A comienzos de año, el alcalde convocó a una asamblea para elegir nuevo juez de paz. En la asamblea se eligió a otra persona en lugar de la señora Lozano. El gobernador y otras autoridades han impugnado estas elecciones, porque concurrieron muy pocas personas y, además, eran todos del partido del alcalde. No se sabe todavía si habrá nuevas elecciones, pero esto nos hace dudar sobre si el mecanismo de las asambleas es el idóneo para elegir un juez de paz en localidades demográfica o geográficamente extensas o con realidades más urbanas como las de muchos distritos del norte del Perú. Por ejemplo, Chongoyape tiene 19 000 habitantes.
En todo caso, la señora Lozano nos dice: "No importa si dejo de ser juez de paz. Aunque no esté en el cargo, seguiré aconsejando a todas las personas que lo necesiten". Ese finalmente es el mensaje de estos jueces de paz norteños: que seguirán trabajando comprometidos por su comunidad, aunque cesen en el cargo. Las cortes superiores de la región, la prensa, las organizaciones sociales deberían valorar este trabajo desinteresado que efectivamente aporta al desarrollo.

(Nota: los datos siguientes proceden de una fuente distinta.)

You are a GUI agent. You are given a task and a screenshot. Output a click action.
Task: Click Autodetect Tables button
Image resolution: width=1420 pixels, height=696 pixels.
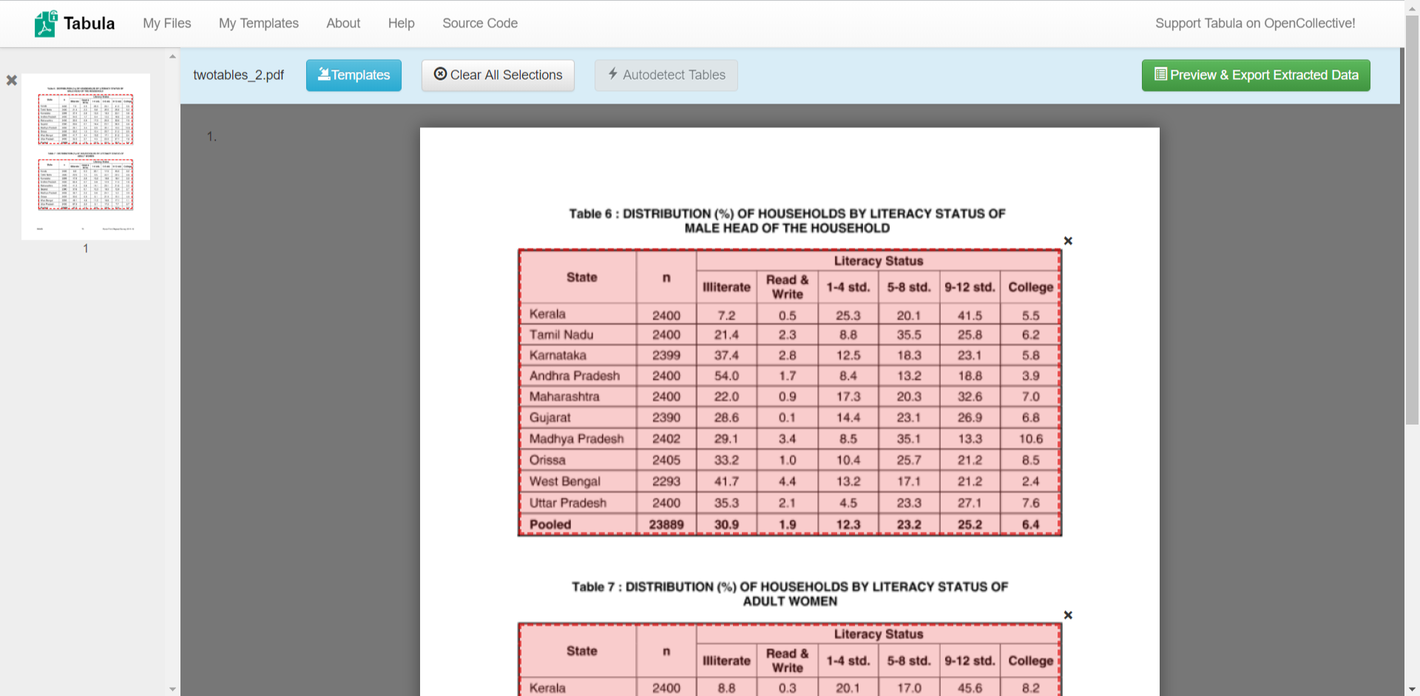point(666,75)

No en vano cientos de familias de Pósope Alto y Chongoyape indican que si ahora tienen fluido eléctrico es gracias a los jueces de paz que estamos premiando.
Segundo lugar (compartido)
Tito Benedicto Ccahua Chara, de Coporaque, Cusco
Al señor Ccahua lo conocemos bien en IDL, porque manifiesta mucha preocupación para enfrentar desde su cargo las condiciones de abandono que afectan a esta apartada provincia del Cusco. Es el primer juez de paz campesino de esta zona, pues hasta hace poco los jueces de paz eran los llactatayta, pequeños hacendados que maltrataban a los campesinos.
Mientras los jueces de paz de la costa coordinan con la Policía, el señor Ccahua debe muchas veces actuar él mismo de policía. Relata cómo ha tenido que capturar (y recapturar) a un agresor en un caso de violencia familiar, bajo una fuerte lluvia.
Para evitar estos casos, organiza cursos de prevención de violencia familiar y de derechos humanos. Normalmente, si los expositores hablan en castellano, Ccahua se encarga de la traducción al quechua. Escolares, ronderos, padres de familia, toda la población de Coporaque y las comunidades vecinas de Espinar acuden a sus convocatorias.
Pero no sólo reciben capacitación: Ccahua ha sabido obtener de diversas instituciones donativos de máquinas de escribir, un televisor, un equipo de vídeo, vídeos educativos, 150 pelotas para los niños de las comunidades e inclusive becas de estudio para los jóvenes en Cenfotur.
Mención honrosa
La jueza de paz en moto
En Tate, un distrito de la provincia de Ica, trabaja la señora Victoria Huamán Solís, quien participa mucho en acciones de desarrollo del pueblo. Es delegada barrial ante la Comisión de Derechos Humanos de Ica, y como juez de paz lleva cinco años, respaldada por la Policía, una comunidad campesina y la parroquia. Trabaja además con el Club de Madres y el Vaso de Leche.
Ha apoyado muchos casos sociales: ancianas abandonadas, personas atropelladas, niños huérfanos. Realiza seguimiento de los casos mediante visitas a los niños y ancianos, para comprobar que sus familiares los atienden. Ella sostiene que gracias a su esfuerzo se ha conseguido reducir la violencia familiar, pero que los hurtos y la delincuencia son un serio problema. "Vienen de otros lugares de Ica a robar acá." Al parecer, la delincuencia creció luego del fenómeno El Niño. Ella siempre está dispuesta a colaborar con las demás autoridades y muchas veces insta a la Policía a intervenir, acompañándolos subida en la moto de la comisaría. "Ojalá podamos derrotar este problema, así como estamos logrando vencer la violencia familiar."